Data for review -
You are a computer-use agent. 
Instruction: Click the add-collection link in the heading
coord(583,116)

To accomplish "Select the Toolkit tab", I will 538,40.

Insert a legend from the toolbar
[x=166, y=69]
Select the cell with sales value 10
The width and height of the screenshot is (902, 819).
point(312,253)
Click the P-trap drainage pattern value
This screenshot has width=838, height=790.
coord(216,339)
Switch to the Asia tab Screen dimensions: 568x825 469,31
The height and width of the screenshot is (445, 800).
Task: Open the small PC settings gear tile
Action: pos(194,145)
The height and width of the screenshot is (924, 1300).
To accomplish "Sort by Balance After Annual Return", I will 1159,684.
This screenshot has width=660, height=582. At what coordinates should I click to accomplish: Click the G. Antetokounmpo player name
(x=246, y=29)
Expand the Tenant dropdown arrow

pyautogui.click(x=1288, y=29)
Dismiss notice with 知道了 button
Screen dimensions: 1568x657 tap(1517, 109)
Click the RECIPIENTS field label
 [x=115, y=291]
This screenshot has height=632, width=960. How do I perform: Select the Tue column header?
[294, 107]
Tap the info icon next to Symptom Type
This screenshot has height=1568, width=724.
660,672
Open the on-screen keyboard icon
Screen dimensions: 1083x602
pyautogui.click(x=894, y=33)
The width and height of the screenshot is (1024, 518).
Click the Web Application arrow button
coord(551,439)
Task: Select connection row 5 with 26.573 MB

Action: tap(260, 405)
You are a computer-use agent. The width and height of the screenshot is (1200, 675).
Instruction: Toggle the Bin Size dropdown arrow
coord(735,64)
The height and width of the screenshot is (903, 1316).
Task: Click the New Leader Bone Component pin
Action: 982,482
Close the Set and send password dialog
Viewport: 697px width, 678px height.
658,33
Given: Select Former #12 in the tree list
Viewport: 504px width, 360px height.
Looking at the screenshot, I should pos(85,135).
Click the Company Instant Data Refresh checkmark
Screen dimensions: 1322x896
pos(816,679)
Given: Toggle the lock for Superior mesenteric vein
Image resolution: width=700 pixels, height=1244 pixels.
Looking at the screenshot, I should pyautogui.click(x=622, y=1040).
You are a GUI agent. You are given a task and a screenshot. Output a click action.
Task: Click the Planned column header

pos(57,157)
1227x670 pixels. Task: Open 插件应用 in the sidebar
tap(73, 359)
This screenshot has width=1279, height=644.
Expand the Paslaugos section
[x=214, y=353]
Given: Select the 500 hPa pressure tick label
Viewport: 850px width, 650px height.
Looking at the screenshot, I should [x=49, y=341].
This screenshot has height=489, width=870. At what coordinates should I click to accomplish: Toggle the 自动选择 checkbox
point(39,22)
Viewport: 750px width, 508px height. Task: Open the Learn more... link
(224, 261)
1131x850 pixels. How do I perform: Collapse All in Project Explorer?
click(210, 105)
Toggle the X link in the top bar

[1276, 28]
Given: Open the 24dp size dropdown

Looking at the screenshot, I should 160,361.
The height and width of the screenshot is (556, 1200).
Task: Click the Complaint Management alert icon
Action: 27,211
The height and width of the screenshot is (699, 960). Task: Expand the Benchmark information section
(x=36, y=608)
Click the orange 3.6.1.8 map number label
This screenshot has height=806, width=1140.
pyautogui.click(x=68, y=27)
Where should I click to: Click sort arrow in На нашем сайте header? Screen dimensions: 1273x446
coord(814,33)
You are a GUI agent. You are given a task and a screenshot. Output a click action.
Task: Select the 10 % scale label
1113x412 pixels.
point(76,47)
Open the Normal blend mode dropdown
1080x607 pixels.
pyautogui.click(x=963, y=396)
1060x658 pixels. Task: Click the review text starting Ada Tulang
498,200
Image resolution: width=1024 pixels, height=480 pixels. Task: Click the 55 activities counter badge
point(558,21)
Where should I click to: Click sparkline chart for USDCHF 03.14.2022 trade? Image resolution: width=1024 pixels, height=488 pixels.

Task to carry out - Within the material, find all lines that hold the word "will" and show them.

Exercise result -
To accomplish "Select the Toolkit tab", I will 538,40.
To accomplish "Sort by Balance After Annual Return", I will 1159,684.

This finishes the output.